Le ministère de la Santé et des Soins de longue durée ne sait pas quels hôpitaux offrent l'aide médicale à mourir en Ontario, mais estime que près que 20 % des hôpitaux pourraient s'opposer à cette pratique. Ce service est-il donc accessible pour tous les Ontariens?

Un texte de Stéphany Laperrière

Radio-Canada a contacté une vingtaine d'hôpitaux ontariens pour connaître leur position sur l'aide médicale à mourir. Si certains affichent cette position publiquement sur leur site web, d'autres refusent de nous dire si le service est offert.

Dix des 23 hôpitaux contactés (en bleu sur la carte) offrent l'aide médicale à mourir; cinq (en rouge) déclarent ne pas offrir le service, un (en jaune) recommande « fortement » que l'aide médicale ne survienne pas dans ses locaux.
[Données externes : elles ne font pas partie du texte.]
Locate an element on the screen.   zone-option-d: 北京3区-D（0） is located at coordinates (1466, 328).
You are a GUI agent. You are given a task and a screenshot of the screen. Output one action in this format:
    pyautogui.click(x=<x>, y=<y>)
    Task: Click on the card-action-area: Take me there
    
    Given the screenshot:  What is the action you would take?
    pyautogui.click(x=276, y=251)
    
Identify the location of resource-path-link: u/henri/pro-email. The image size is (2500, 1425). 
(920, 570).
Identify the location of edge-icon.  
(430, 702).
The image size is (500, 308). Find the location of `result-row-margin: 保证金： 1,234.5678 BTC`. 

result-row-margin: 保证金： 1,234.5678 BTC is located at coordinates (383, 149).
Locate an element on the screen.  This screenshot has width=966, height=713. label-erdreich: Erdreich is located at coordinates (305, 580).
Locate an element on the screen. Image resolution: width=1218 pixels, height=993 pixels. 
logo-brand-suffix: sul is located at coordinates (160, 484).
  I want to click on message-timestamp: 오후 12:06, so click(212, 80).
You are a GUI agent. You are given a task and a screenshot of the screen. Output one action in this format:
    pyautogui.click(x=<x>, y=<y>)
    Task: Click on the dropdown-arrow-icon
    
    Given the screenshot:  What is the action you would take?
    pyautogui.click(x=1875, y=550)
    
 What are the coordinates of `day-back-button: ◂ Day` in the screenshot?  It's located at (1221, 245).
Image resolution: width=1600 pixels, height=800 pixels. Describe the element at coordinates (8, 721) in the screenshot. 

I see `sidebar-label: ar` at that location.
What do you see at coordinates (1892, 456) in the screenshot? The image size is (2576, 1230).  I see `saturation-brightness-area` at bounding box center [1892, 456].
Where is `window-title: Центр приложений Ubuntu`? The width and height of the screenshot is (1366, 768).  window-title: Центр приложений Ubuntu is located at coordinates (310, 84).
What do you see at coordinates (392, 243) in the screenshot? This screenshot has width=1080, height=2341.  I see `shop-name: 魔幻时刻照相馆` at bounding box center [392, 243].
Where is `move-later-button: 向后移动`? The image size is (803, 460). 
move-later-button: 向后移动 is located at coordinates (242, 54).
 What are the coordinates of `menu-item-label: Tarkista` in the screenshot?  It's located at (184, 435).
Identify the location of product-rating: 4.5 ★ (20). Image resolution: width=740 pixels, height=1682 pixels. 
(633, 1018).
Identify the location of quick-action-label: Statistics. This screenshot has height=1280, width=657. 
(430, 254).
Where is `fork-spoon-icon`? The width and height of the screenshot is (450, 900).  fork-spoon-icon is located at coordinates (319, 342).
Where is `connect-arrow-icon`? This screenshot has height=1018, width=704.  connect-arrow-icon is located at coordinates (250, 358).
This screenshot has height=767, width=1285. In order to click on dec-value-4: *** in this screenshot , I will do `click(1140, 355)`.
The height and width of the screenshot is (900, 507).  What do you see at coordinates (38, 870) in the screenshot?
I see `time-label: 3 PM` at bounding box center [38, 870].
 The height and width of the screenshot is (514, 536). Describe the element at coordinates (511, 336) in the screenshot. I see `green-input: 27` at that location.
Mais au total, 30 % des hôpitaux contactés n'ont pas répondu à nos demandes de précisions.

Radio-Canada a aussi approché le Bureau du coroner en chef de l'Ontario pour obtenir le nombre de décès assistés médicalement par hôpital depuis la décriminalisation de cette pratique, en vain.

« En raison des modifications apportées par le projet de loi 84, il existe une protection concernant l'identité des médecins et des institutions, comme les hôpitaux, et donc je suis incapable de vous fournir ce niveau de détails », indique par courriel une porte-parole du Bureau.

Seul le nombre de décès par région a été fourni.

Bien que la province encourage les hôpitaux à informer la population de leur position sur l'aide médicale à mourir, elle ne sait pas lesquels suivent cette recommandation.

« Ça a des impacts importants sur la personne qui est en soin de fin de vie, pour qu'elle soit capable de prendre une décision éclairée », affirme Isabelle Maroux, professeure agrégée à la Faculté des sciences de la santé de l'Université d'Ottawa.

Changement de loi contesté

En mai dernier, l'Ontario a changé ses lois pour empêcher l'obtention d'informations qui pourraient permettre d'identifier des établissements ou des médecins qui offrent l'aide médicale à mourir.

Cette modification avait été vivement critiquée, notamment par le commissaire à la vie privée de l'Ontario, Brian Beamish, selon qui elle nuit à la transparence des institutions publiques.

Le ministère de la Santé et des Soins de longue durée invoque la sécurité du personnel médical pour justifier cette modification à la loi.

Le ministère veut s'assurer que les médecins qui choisissent d'offrir l'aide médicale à mourir voient leur identité protégée et que des préoccupations liées à la sécurité ou à la vie privée ne découragent pas les médecins qui voudraient offrir ce service.

David Jensen, porte-parole du ministère de la Santé et des Soins de longue durée

Pour sa part, le commissaire a mis en doute l'existence d'un tel lien, après avoir examiné d'autres pays où l'aide médicale à mourir est légale, notamment la Suisse, la Hollande et la Belgique.

Non seulement c'est facile dans ces pays d'identifier les endroits où ce service est offert, mais il n'existe aucune preuve que ces établissements ont déjà été la cible de menaces ou de violences.

Brian Beamish, lors d'une présentation devant le Comité permanent des finances et des affaires économiques de l'Assemblée législative de l'Ontario au printemps dernier

L'information aux patients

Comment les patients ontariens peuvent-ils s'informer?

Le Dr Paul Preston, médecin à North Bay et vice-président des services cliniques pour le Réseau local d'intrégration des services de santé du Nord-EstAgrandir l’image (Nouvelle fenêtre)

Dr Paul Preston, médecin à North Bay et vice-président des services cliniques pour le Réseau local d'intrégration des services de santé du Nord-Est

Photo : Radio-Canada

L'Ontario a mis sur pied une ligne téléphonique qui jumelle les patients désirant obtenir l'aide médicale à mourir à des professionnels de la santé, mais peu de médecins y sont inscrits.

« Vous recevez des appels de l'extérieur de votre communauté et, jusqu'à présent, nous n'avons pas réussi à obtenir du financement pour couvrir les frais de transport », explique le Dr Paul Preston, qui pratique la médecine à North Bay.

Selon lui, les patients qui souhaitent obtenir l'aide médicale à mourir sont souvent dirigés vers des médecins de manière informelle.